Я вспомнил бродягу философа. «…А о душе своей забывают». Блаженный Августин был прав. Жаль, что нельзя отмочить в серной воде душу, а потом отмыть ее как следует мочалкой, подумал я.
Эдвин повернулся ко мне.
— Наваждение! Каким образом вы оказались здесь?
— Обычным, — ответил я. Меньше всего мне хотелось разговаривать с ним. Я сел рядом с Гурамом.
Эдвин сказал:
— Извините, Серго, но у меня такое впечатление, что я чем-то вас обидел. Без дураков.
— Да нет. Просто я не в себе после вчерашнего. Пойду помоюсь.

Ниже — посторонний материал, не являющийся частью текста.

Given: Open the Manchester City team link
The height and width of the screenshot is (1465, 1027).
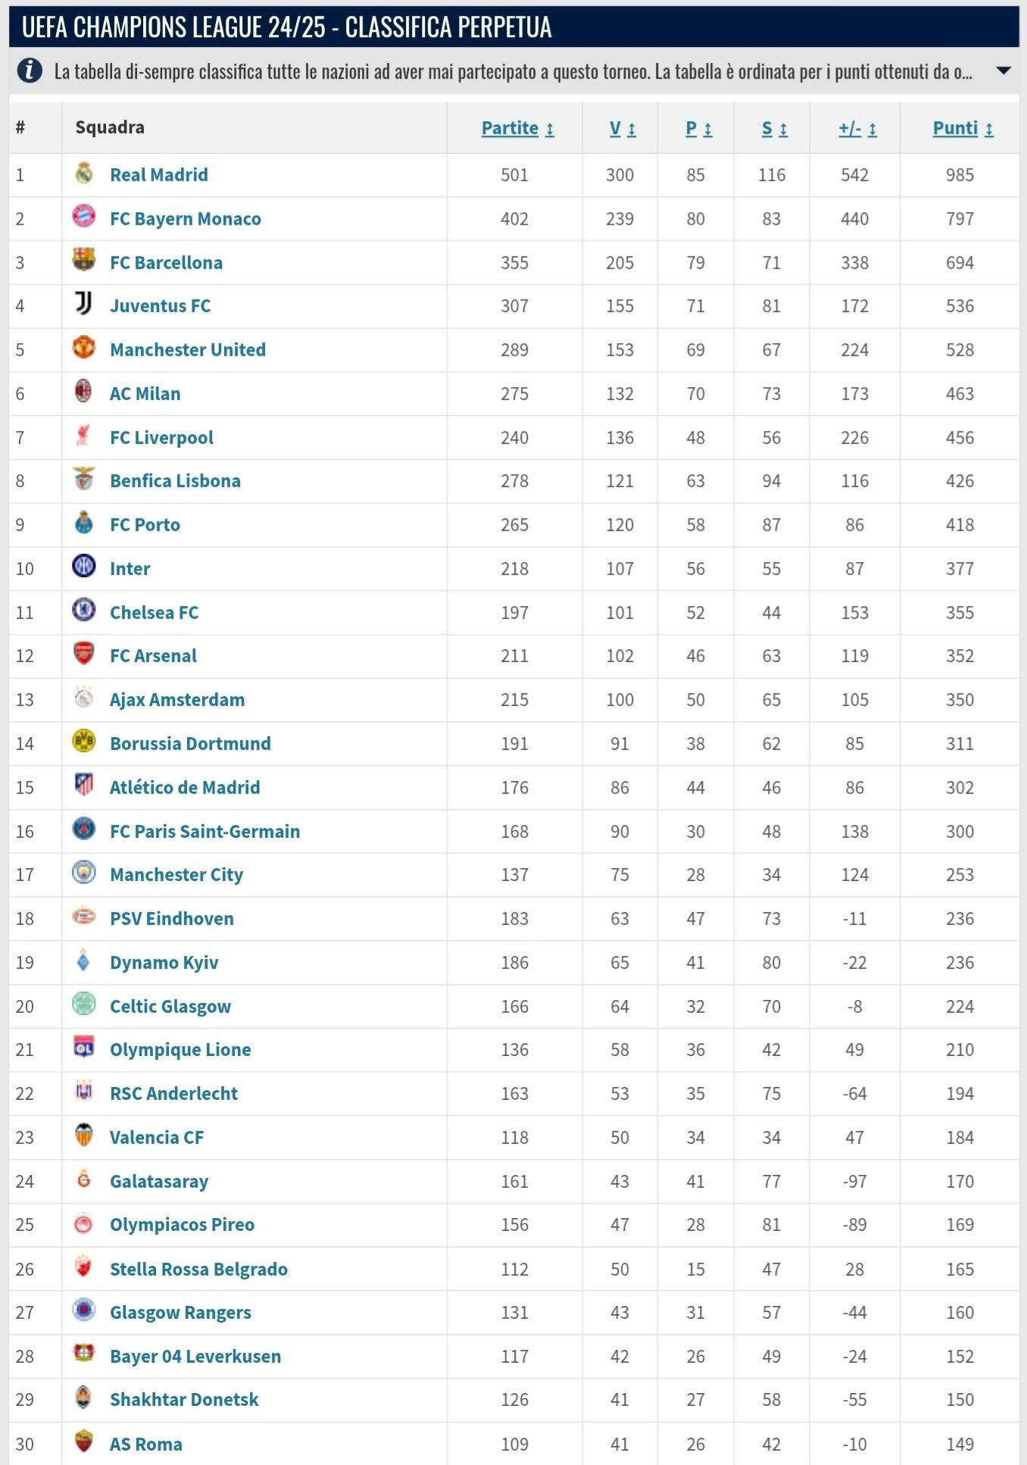Looking at the screenshot, I should click(x=176, y=875).

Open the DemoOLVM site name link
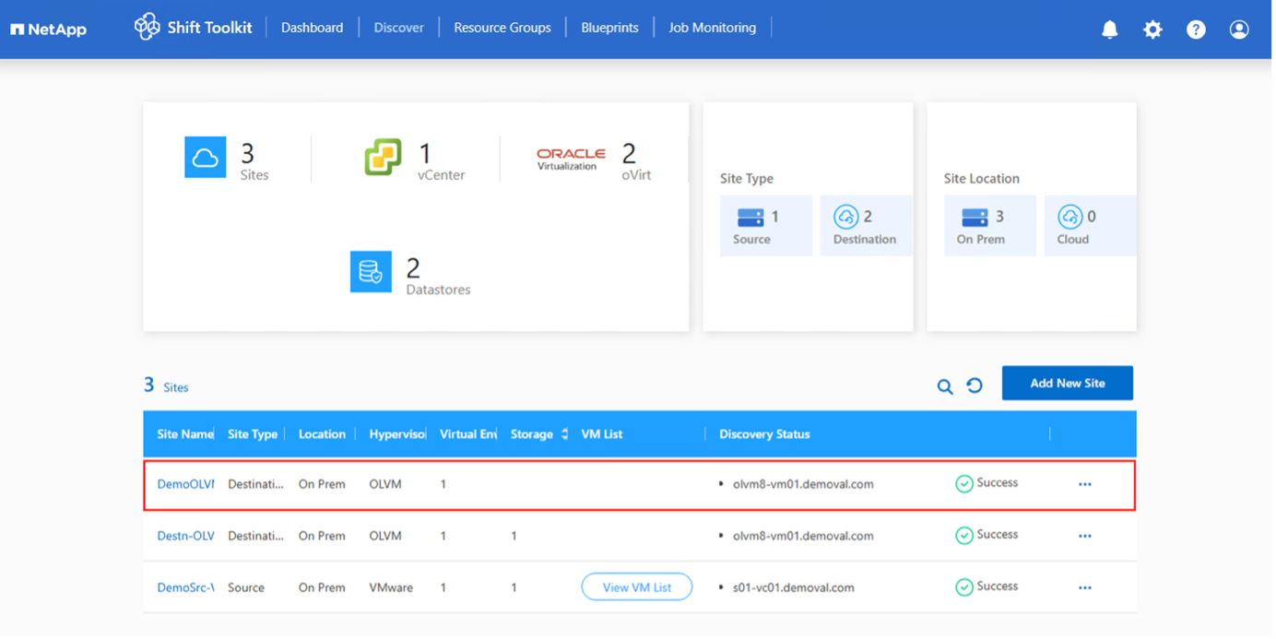click(x=185, y=484)
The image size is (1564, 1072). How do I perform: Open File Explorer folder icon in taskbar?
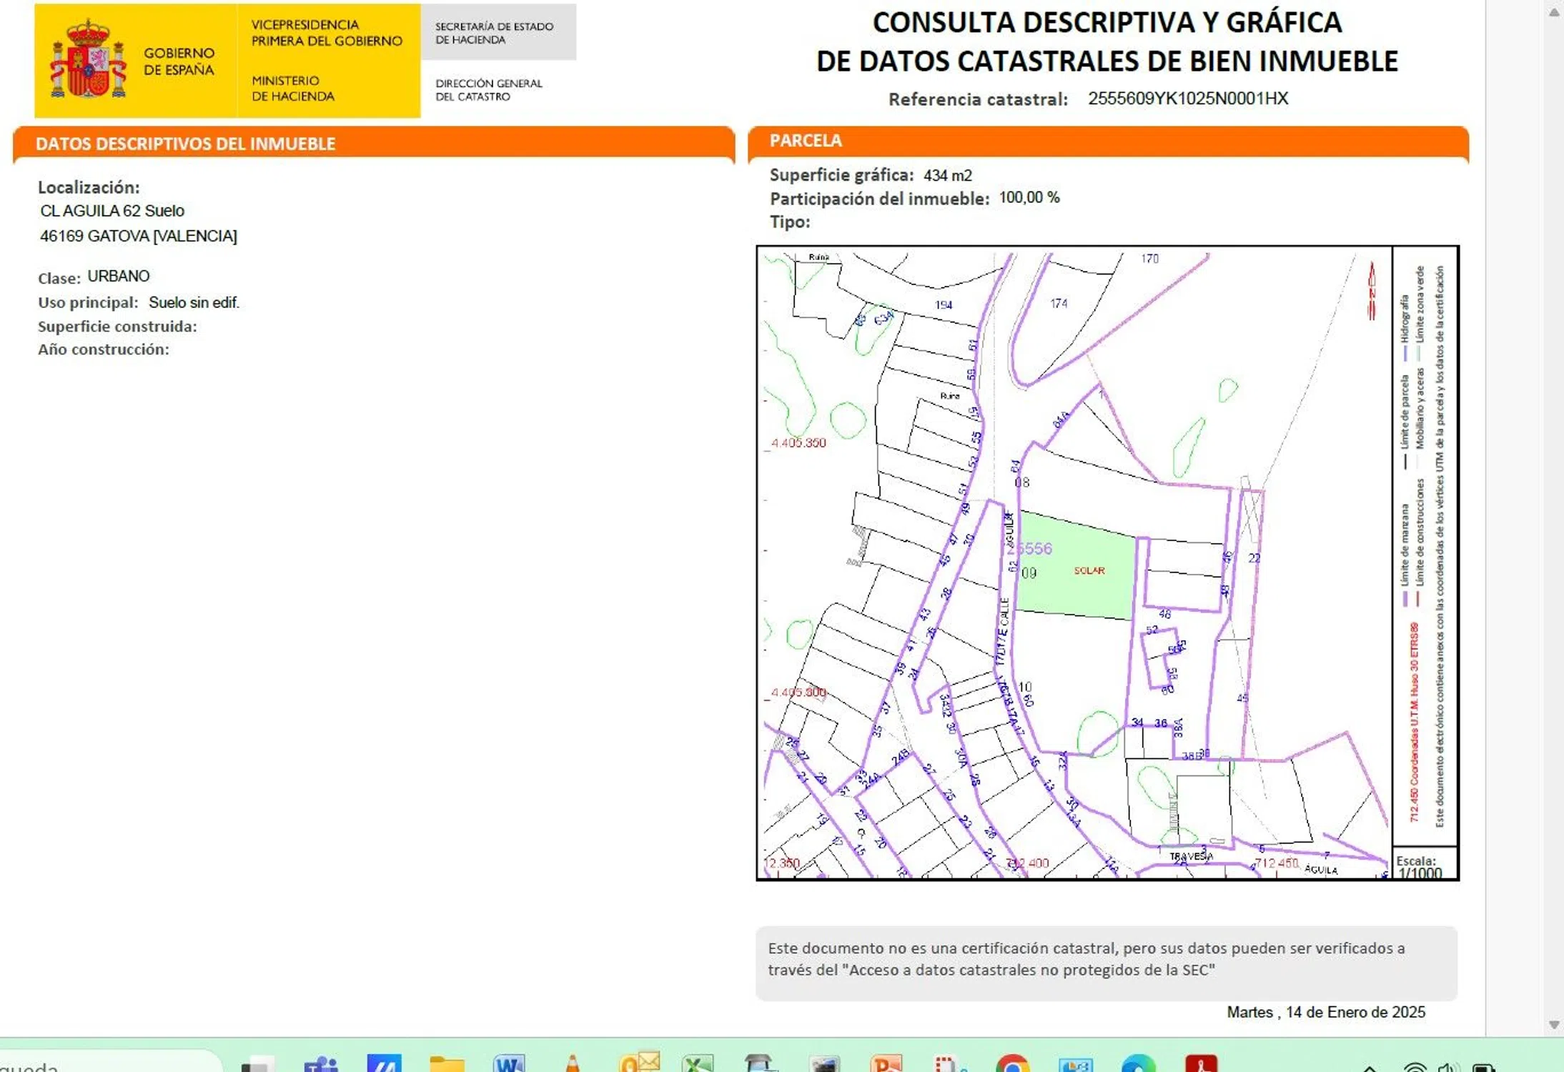tap(447, 1064)
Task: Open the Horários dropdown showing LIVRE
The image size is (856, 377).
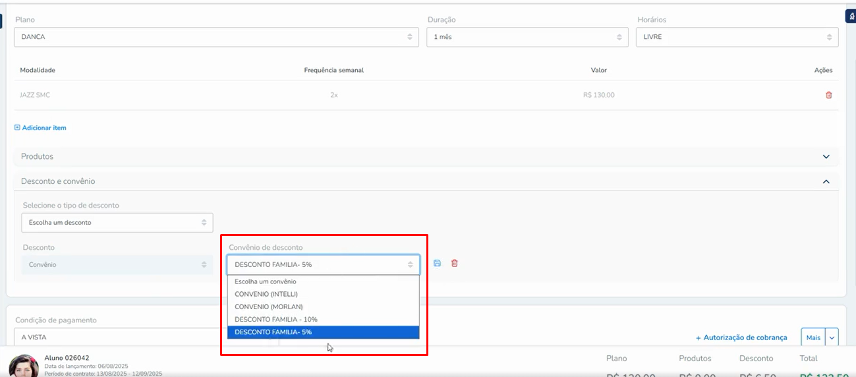Action: (x=737, y=37)
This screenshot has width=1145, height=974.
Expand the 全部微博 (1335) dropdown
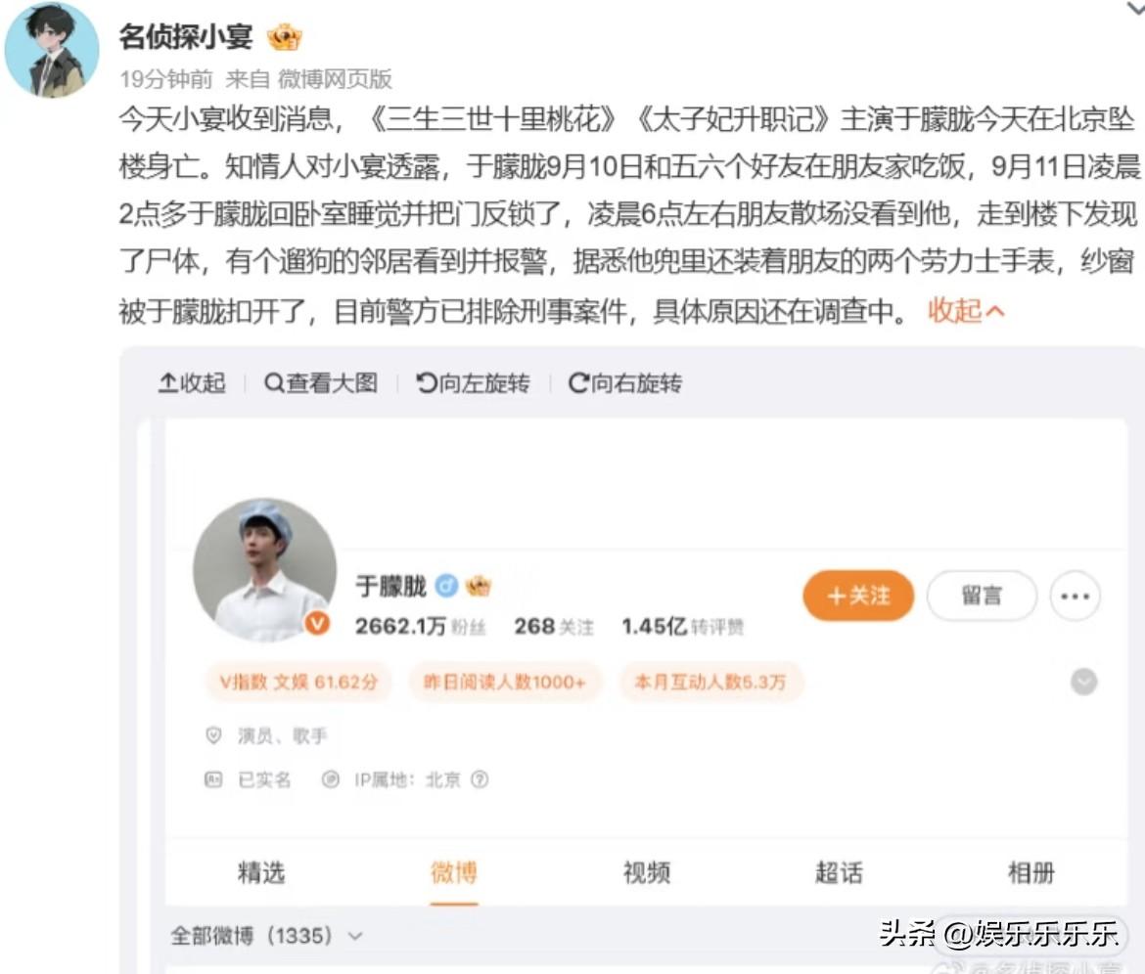click(x=266, y=935)
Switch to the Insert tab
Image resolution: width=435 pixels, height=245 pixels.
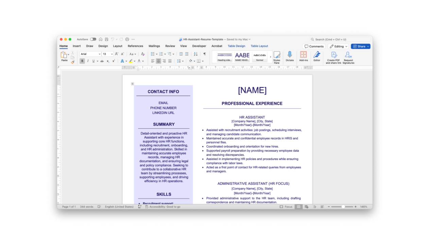76,46
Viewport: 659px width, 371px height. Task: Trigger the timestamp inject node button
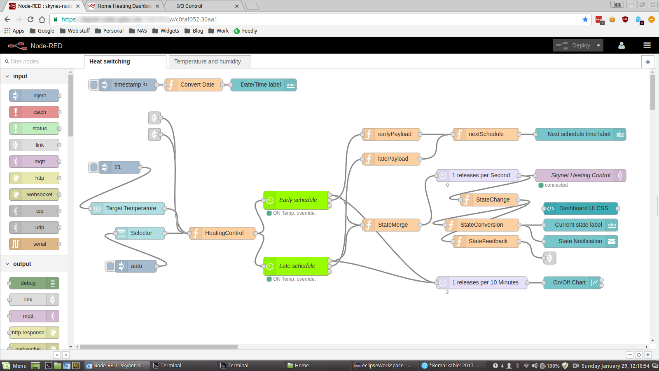[94, 85]
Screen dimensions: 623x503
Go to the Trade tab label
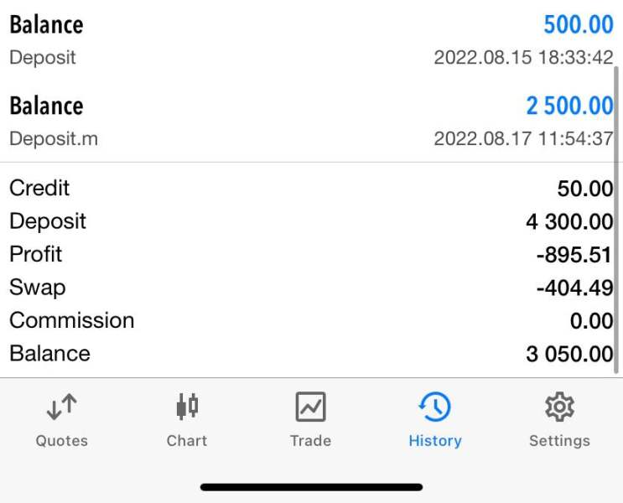click(311, 441)
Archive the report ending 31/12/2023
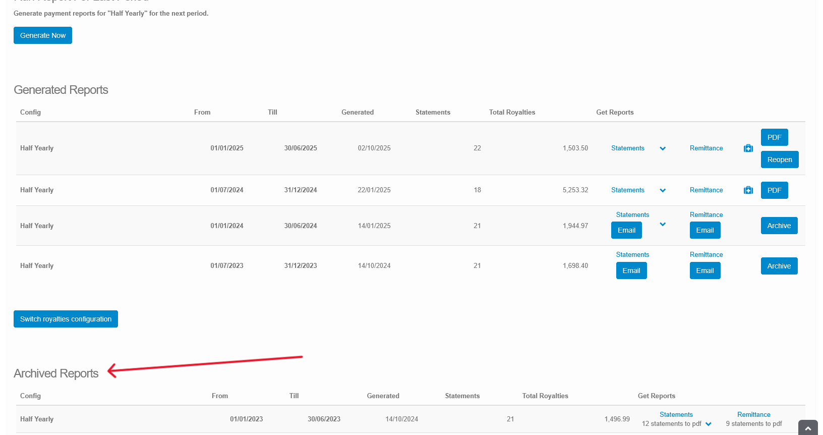823x435 pixels. click(x=779, y=266)
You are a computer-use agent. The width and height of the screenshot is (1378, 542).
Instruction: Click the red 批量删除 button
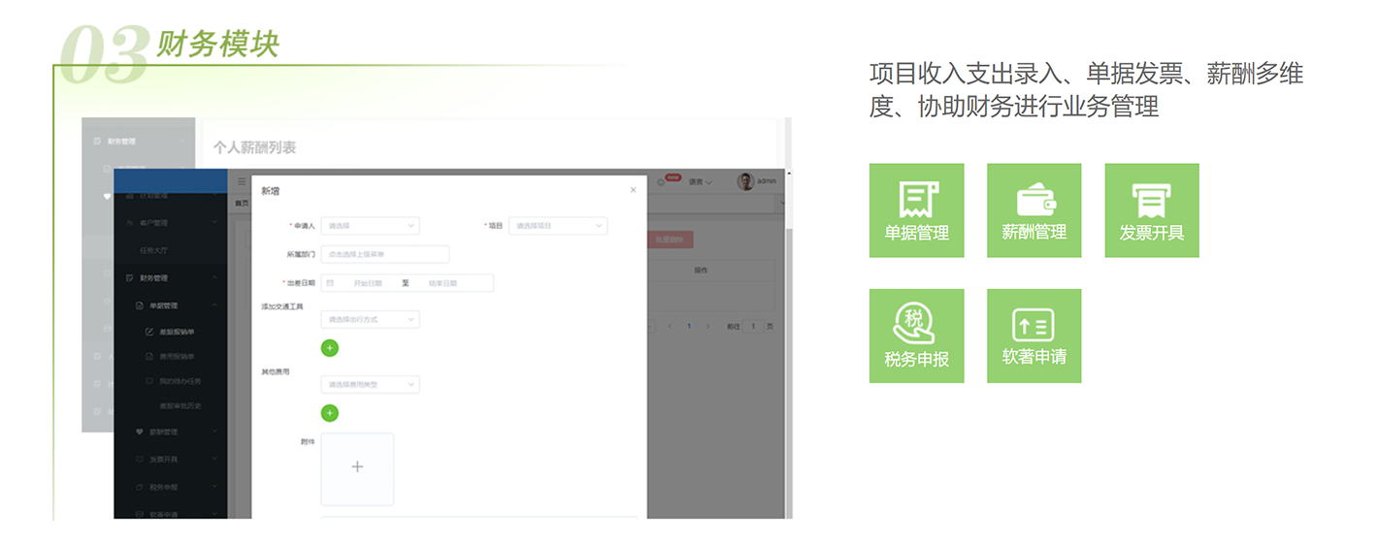[669, 240]
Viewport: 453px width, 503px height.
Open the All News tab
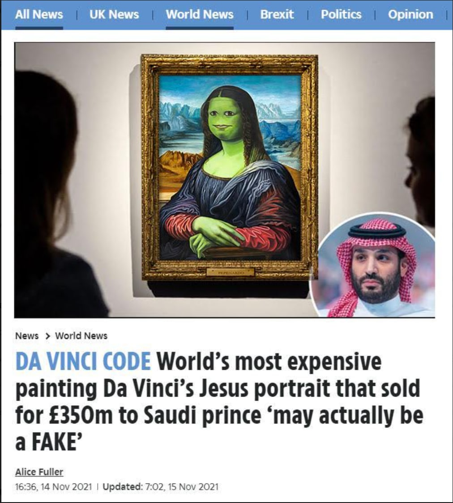point(39,14)
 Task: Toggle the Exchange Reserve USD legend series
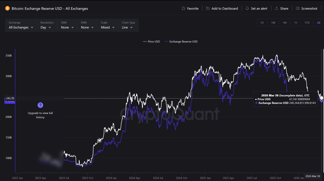click(x=181, y=42)
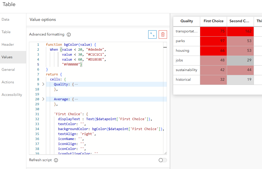The height and width of the screenshot is (169, 262).
Task: Click the info icon beside Advanced formatting
Action: (69, 34)
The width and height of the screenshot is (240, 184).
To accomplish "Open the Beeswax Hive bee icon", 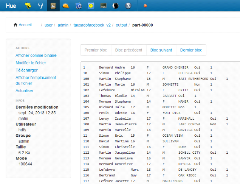I will 28,6.
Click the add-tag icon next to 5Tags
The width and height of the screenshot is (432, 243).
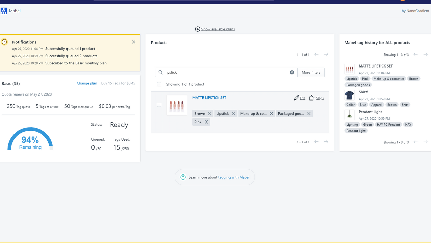click(x=312, y=98)
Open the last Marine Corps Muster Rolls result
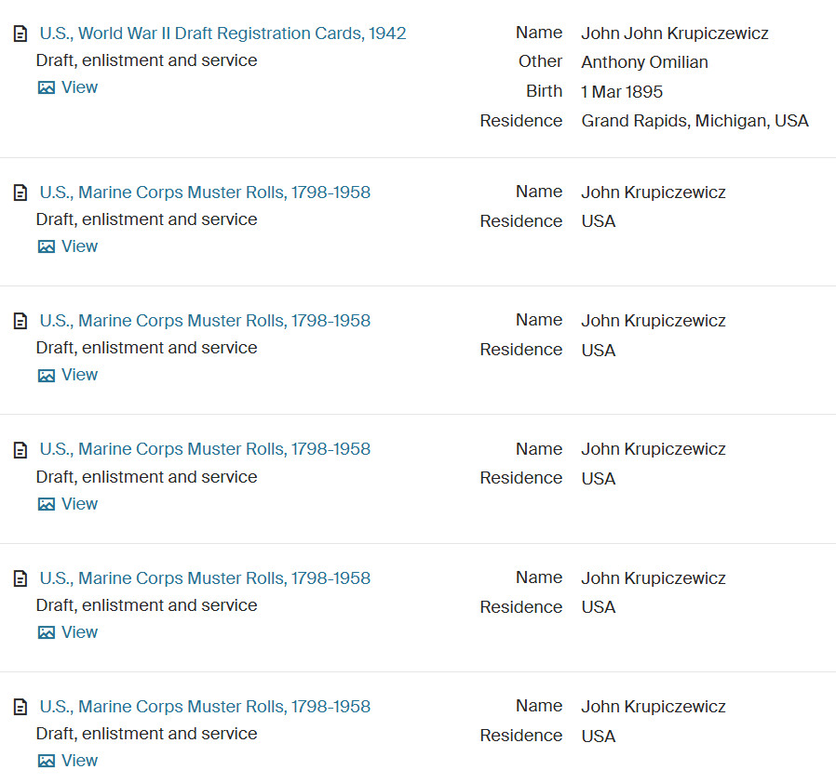The image size is (836, 783). pyautogui.click(x=205, y=707)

Я до боли тер мочалкой тело, долго смывал с себя грязь.
Эдвин распластался на гранитном ложе. Банщик, прикрытый клеенчатым передником, намылив полотняный мешок, раздул его и сбросил белоснежную пену на распаренное до красноты тело Эдвина. Я люблю смотреть, как работают банщики. У каждого из них своя манера, своя слабость. Тот, который мыл Эдина, отличался пристрастием к массажу, был ловок и скор. Банщик вывернул Эдвину руку и хлопнул его по лопатке. Хрустнули суставы. Эдвин вскрикнул. Банщик, не обратив на это внимания, вывернул ему вторую руку и хлопнул по другой лопатке, затем взобрался на ложе и поставил ногу на спину Эдвина. Ступня скользнула сверху вниз по позвоночнику застонавшего Эдвина. Потом банщик усадил его, обдал водой из бадьи и хлопнул по спине.
— На счастье, — сказал он. — Под душ.
— Если я смогу ходить. У меня вывернуты не только руки, но и ноги. Без дураков.
Банщик снисходительно улыбнулся. Он сполоснул ложе. Его уже ждал другой клиент.
В предбаннике дежурный накинул на нас простыни и каждого слегка хлопнул по спине.
— На счастье! На счастье! На счастье!
— Колоссально! Море удовольствия! — простонал Эдвин.
Завернувшись в сухие простыни, точно в тоги, мы сидели на лавке и пили пиво из бутылок. Рядом с нами одевался волосатый парень. Он с вожделением поглядывал на пиво. Гурам протянул ему бутылку.